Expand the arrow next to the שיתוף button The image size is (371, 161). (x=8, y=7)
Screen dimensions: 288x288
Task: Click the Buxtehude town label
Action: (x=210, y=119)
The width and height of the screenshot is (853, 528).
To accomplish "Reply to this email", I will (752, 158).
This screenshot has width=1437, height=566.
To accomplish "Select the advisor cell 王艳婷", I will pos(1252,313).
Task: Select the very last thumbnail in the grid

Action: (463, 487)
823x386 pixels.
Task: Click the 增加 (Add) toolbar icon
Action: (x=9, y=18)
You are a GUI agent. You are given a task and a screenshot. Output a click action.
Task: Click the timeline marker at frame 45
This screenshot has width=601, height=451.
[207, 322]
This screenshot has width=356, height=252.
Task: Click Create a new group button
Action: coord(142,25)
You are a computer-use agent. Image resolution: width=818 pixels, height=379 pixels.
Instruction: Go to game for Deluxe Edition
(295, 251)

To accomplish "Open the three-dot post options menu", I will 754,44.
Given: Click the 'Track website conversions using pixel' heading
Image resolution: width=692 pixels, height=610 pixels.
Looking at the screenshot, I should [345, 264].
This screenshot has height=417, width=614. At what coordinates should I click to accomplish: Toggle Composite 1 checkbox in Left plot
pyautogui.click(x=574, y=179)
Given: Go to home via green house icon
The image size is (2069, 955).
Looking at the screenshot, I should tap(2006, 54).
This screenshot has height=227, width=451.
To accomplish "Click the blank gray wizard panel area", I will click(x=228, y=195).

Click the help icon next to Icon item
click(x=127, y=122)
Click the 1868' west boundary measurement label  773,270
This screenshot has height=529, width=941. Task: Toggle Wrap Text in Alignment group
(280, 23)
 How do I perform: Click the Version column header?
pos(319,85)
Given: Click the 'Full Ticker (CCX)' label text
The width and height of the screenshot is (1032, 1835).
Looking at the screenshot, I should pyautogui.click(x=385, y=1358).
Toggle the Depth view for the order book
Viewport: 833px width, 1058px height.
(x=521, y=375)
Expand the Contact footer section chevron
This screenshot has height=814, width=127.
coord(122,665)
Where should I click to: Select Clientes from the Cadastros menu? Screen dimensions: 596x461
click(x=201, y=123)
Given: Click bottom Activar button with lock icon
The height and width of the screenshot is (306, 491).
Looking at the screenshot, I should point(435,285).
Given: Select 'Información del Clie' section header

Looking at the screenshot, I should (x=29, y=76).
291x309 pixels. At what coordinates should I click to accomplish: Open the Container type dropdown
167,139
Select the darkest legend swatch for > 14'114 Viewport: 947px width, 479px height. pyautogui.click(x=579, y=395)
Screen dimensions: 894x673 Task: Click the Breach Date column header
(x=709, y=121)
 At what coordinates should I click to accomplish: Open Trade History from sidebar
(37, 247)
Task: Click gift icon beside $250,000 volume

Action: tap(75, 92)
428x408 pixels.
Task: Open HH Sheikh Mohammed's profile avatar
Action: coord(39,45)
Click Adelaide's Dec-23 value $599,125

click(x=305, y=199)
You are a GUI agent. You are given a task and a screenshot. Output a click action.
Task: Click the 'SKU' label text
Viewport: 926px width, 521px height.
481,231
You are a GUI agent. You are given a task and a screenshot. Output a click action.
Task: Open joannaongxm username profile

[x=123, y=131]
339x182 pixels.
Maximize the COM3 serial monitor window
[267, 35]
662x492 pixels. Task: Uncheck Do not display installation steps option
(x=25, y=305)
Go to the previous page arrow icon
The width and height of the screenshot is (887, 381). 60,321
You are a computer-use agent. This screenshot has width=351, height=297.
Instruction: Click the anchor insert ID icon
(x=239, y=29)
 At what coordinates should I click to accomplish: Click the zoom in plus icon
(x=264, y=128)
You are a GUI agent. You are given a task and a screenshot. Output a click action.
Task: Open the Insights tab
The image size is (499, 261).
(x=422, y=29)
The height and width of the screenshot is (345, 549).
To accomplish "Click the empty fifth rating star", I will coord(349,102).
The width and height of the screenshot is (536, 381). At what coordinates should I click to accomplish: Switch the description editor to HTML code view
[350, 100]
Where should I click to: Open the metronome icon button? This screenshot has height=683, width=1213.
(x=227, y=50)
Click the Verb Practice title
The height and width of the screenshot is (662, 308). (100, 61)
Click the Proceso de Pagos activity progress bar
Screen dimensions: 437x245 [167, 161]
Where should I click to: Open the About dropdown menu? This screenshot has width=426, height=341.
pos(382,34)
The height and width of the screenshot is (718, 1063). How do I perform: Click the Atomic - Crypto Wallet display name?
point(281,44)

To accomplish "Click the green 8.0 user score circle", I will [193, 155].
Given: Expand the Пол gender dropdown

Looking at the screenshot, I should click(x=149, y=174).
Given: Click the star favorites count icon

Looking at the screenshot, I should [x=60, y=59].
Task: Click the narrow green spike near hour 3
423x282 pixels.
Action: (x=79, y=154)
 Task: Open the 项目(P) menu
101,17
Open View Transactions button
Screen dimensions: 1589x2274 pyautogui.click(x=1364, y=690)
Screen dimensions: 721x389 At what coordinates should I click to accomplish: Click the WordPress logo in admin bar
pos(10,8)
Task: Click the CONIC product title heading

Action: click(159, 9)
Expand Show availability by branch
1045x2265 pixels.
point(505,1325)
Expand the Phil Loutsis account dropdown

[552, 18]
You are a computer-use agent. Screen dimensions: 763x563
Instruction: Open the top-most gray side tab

**EXERCISE OBJECTIVE**
The answer should be an exact copy of the data.

**THE ANSWER**
Expand the arrow next to the שיתוף button The image size is (371, 161). (x=8, y=7)
Screen dimensions: 288x288
Task: Click the Buxtehude town label
Action: (x=210, y=119)
The width and height of the screenshot is (853, 528).
To accomplish "Reply to this email", I will (752, 158).
This screenshot has width=1437, height=566.
To accomplish "Select the advisor cell 王艳婷", I will pos(1252,313).
Task: Select the very last thumbnail in the grid

Action: (463, 487)
823x386 pixels.
Task: Click the 增加 (Add) toolbar icon
Action: (x=9, y=18)
You are a GUI agent. You are given a task and a screenshot. Output a click action.
Task: Click the timeline marker at frame 45
This screenshot has width=601, height=451.
[207, 322]
This screenshot has width=356, height=252.
Task: Click Create a new group button
Action: coord(142,25)
You are a computer-use agent. Image resolution: width=818 pixels, height=379 pixels.
Instruction: Go to game for Deluxe Edition
(295, 251)

To accomplish "Open the three-dot post options menu", I will 754,44.
Given: Click the 'Track website conversions using pixel' heading
Image resolution: width=692 pixels, height=610 pixels.
Looking at the screenshot, I should [345, 264].
This screenshot has height=417, width=614. At what coordinates should I click to accomplish: Toggle Composite 1 checkbox in Left plot
pyautogui.click(x=574, y=179)
Given: Go to home via green house icon
The image size is (2069, 955).
Looking at the screenshot, I should tap(2006, 54).
This screenshot has height=227, width=451.
To accomplish "Click the blank gray wizard panel area", I will click(x=228, y=195).

Click the help icon next to Icon item
click(x=127, y=122)
Click the 1868' west boundary measurement label  773,270
This screenshot has height=529, width=941. Task: Toggle Wrap Text in Alignment group
(280, 23)
 How do I perform: Click the Version column header?
pos(319,85)
Given: Click the 'Full Ticker (CCX)' label text
The width and height of the screenshot is (1032, 1835).
Looking at the screenshot, I should pyautogui.click(x=385, y=1358).
Toggle the Depth view for the order book
Viewport: 833px width, 1058px height.
(x=521, y=375)
Expand the Contact footer section chevron
This screenshot has height=814, width=127.
coord(122,665)
Where should I click to: Select Clientes from the Cadastros menu? Screen dimensions: 596x461
click(x=201, y=123)
Given: Click bottom Activar button with lock icon
The height and width of the screenshot is (306, 491).
Looking at the screenshot, I should point(435,285).
Given: Select 'Información del Clie' section header

Looking at the screenshot, I should (x=29, y=76).
291x309 pixels. At what coordinates should I click to accomplish: Open the Container type dropdown
167,139
Select the darkest legend swatch for > 14'114 Viewport: 947px width, 479px height. pyautogui.click(x=579, y=395)
Screen dimensions: 894x673 Task: Click the Breach Date column header
(x=709, y=121)
 At what coordinates should I click to accomplish: Open Trade History from sidebar
(37, 247)
Task: Click gift icon beside $250,000 volume

Action: tap(75, 92)
428x408 pixels.
Task: Open HH Sheikh Mohammed's profile avatar
Action: coord(39,45)
Click Adelaide's Dec-23 value $599,125

click(x=305, y=199)
You are a GUI agent. You are given a task and a screenshot. Output a click action.
Task: Click the 'SKU' label text
Viewport: 926px width, 521px height.
481,231
You are a GUI agent. You are given a task and a screenshot. Output a click action.
Task: Open joannaongxm username profile

[x=123, y=131]
339x182 pixels.
Maximize the COM3 serial monitor window
[267, 35]
662x492 pixels. Task: Uncheck Do not display installation steps option
(x=25, y=305)
Go to the previous page arrow icon
The width and height of the screenshot is (887, 381). 60,321
You are a computer-use agent. This screenshot has width=351, height=297.
Instruction: Click the anchor insert ID icon
(x=239, y=29)
 At what coordinates should I click to accomplish: Click the zoom in plus icon
(x=264, y=128)
You are a GUI agent. You are given a task and a screenshot. Output a click action.
Task: Open the Insights tab
The image size is (499, 261).
(x=422, y=29)
The height and width of the screenshot is (345, 549).
To accomplish "Click the empty fifth rating star", I will coord(349,102).
The width and height of the screenshot is (536, 381). At what coordinates should I click to accomplish: Switch the description editor to HTML code view
[350, 100]
Where should I click to: Open the metronome icon button? This screenshot has height=683, width=1213.
(x=227, y=50)
Click the Verb Practice title
The height and width of the screenshot is (662, 308). (100, 61)
Click the Proceso de Pagos activity progress bar
Screen dimensions: 437x245 [167, 161]
Where should I click to: Open the About dropdown menu? This screenshot has width=426, height=341.
pos(382,34)
The height and width of the screenshot is (718, 1063). How do I perform: Click the Atomic - Crypto Wallet display name?
point(281,44)

To accomplish "Click the green 8.0 user score circle", I will [193, 155].
Given: Expand the Пол gender dropdown

Looking at the screenshot, I should click(x=149, y=174).
Given: Click the star favorites count icon

Looking at the screenshot, I should [x=60, y=59].
Task: Click the narrow green spike near hour 3
423x282 pixels.
Action: (x=79, y=154)
 Task: Open the 项目(P) menu
101,17
Open View Transactions button
Screen dimensions: 1589x2274 pyautogui.click(x=1364, y=690)
Screen dimensions: 721x389 At what coordinates should I click to accomplish: Click the WordPress logo in admin bar
pos(10,8)
Task: Click the CONIC product title heading

Action: click(159, 9)
Expand Show availability by branch
1045x2265 pixels.
point(505,1325)
Expand the Phil Loutsis account dropdown

[552, 18]
You are a computer-use agent. Screen dimensions: 763x563
Instruction: Open the top-most gray side tab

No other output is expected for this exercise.